TO DO>
Reproduce the entries word for word, starting at the line that contains "Locate an element on the screen. The" and ending at the final entry. Omit the pictures from your copy.

EXERCISE MATERIAL>
= = = = =

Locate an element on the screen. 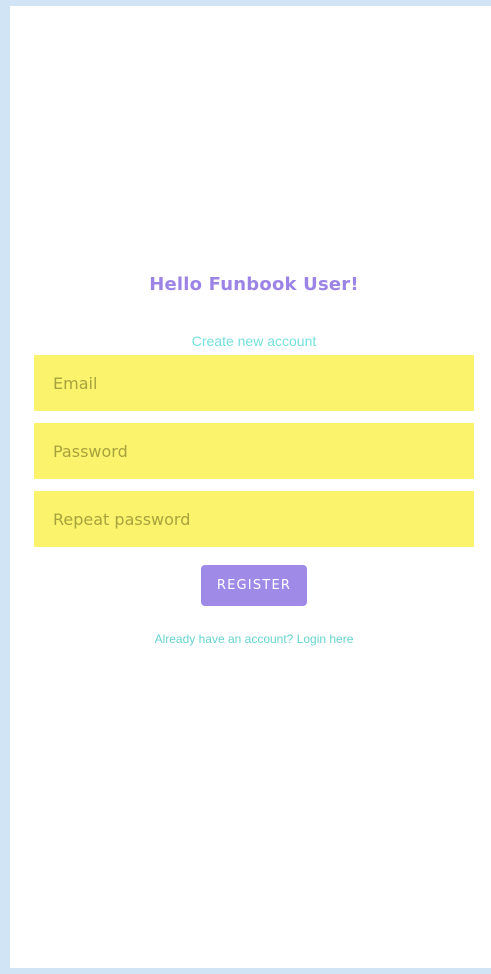  login-link: Already have an account? Login here is located at coordinates (250, 639).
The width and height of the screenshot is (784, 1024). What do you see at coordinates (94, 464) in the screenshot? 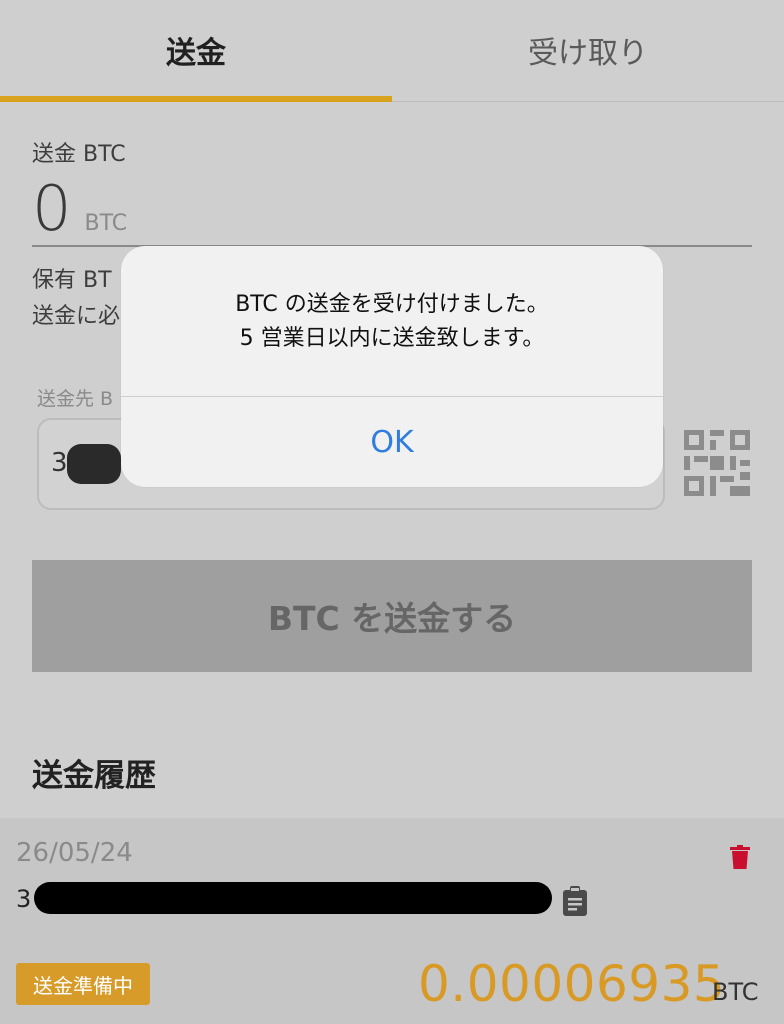
I see `redaction-scribble` at bounding box center [94, 464].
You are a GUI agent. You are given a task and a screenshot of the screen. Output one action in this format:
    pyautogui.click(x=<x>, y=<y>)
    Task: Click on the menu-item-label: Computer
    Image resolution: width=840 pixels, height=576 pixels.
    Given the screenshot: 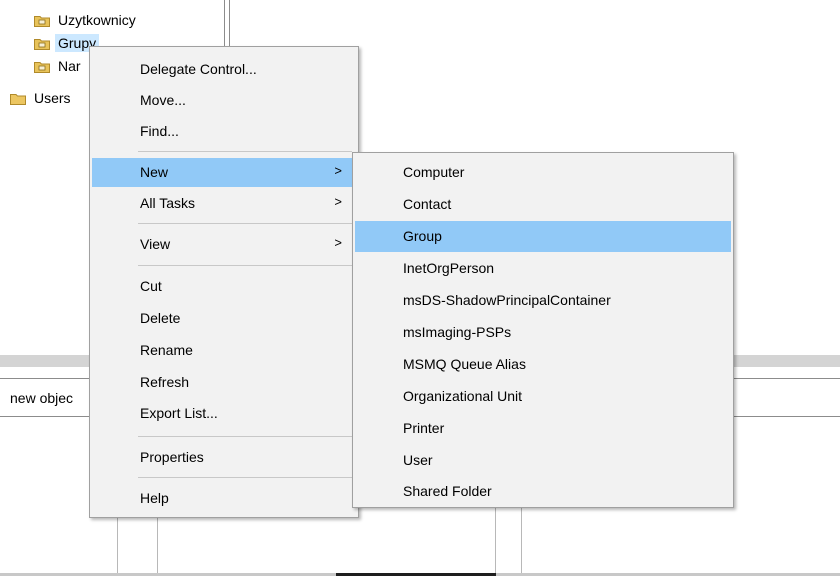 What is the action you would take?
    pyautogui.click(x=434, y=172)
    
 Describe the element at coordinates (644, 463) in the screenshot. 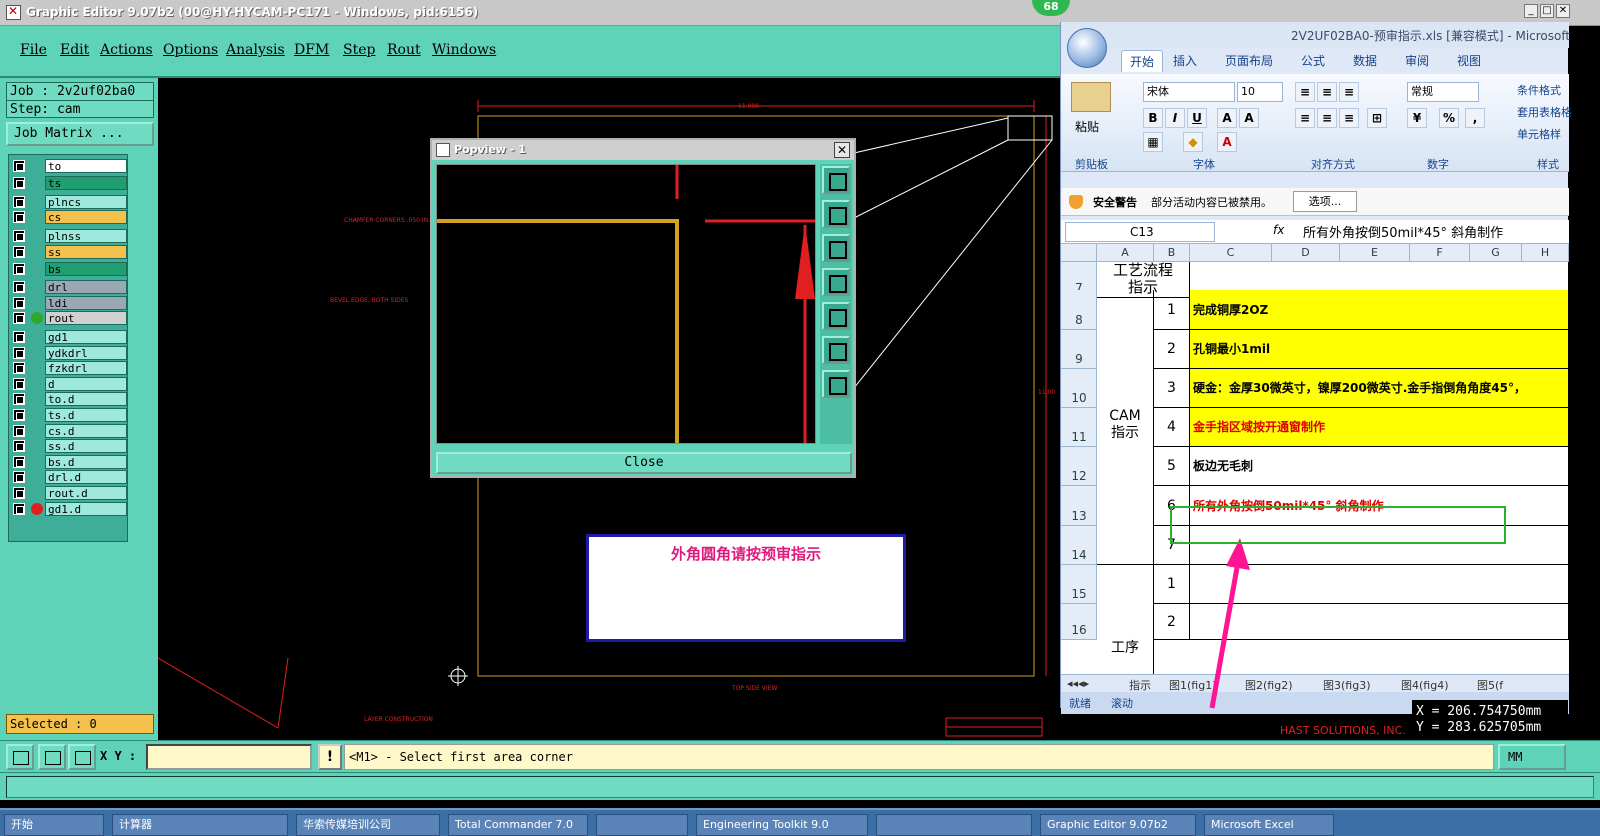

I see `popview-close-button: Close` at that location.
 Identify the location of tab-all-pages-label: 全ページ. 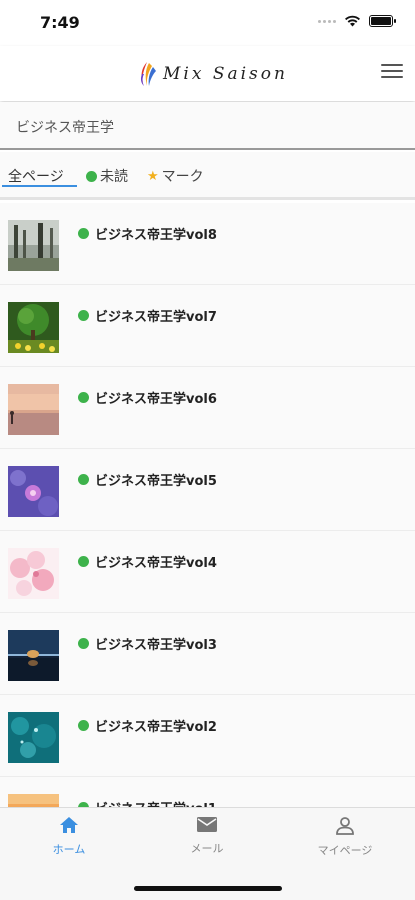
(36, 177).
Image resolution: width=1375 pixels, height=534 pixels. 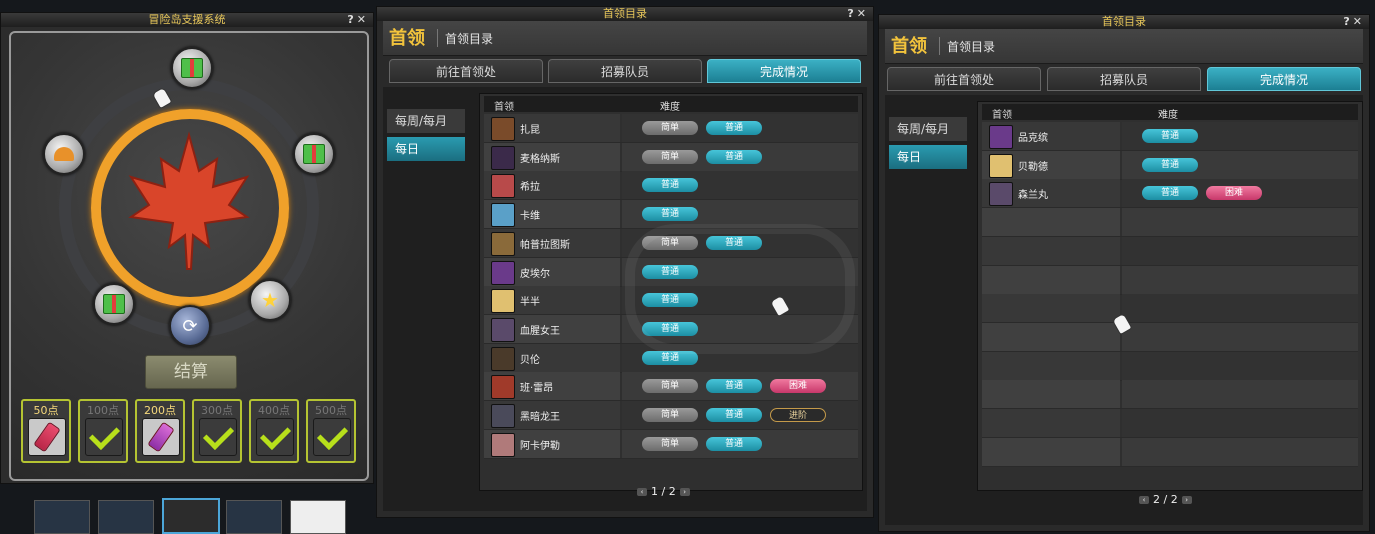 I want to click on boss-name-cell: 半半, so click(x=552, y=300).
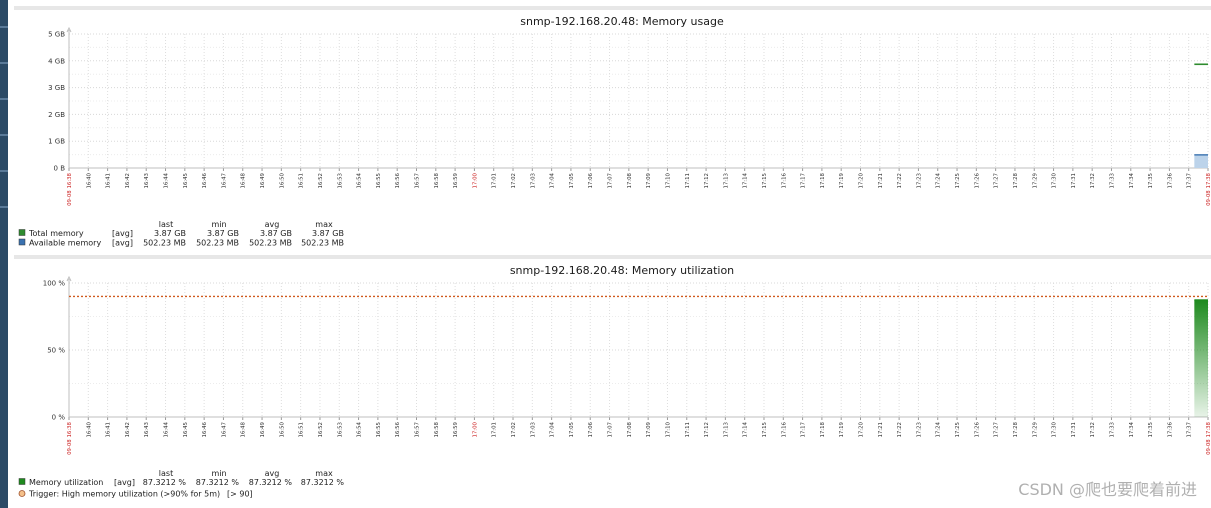  What do you see at coordinates (475, 180) in the screenshot?
I see `x-tick-label: 17:00` at bounding box center [475, 180].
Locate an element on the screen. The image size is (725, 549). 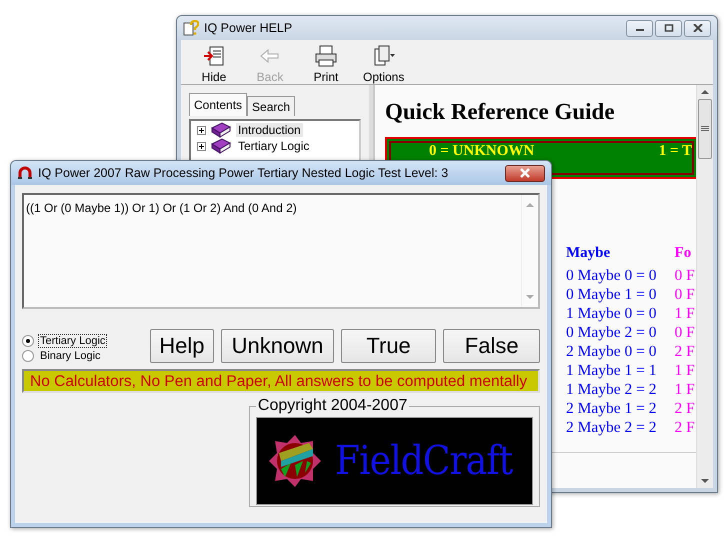
tree-item: Tertiary Logic is located at coordinates (274, 146).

= = = = =

EXERCISE RESPONSE>
Locate an element on the screen. The image size is (725, 549). 
tree-item: Tertiary Logic is located at coordinates (274, 146).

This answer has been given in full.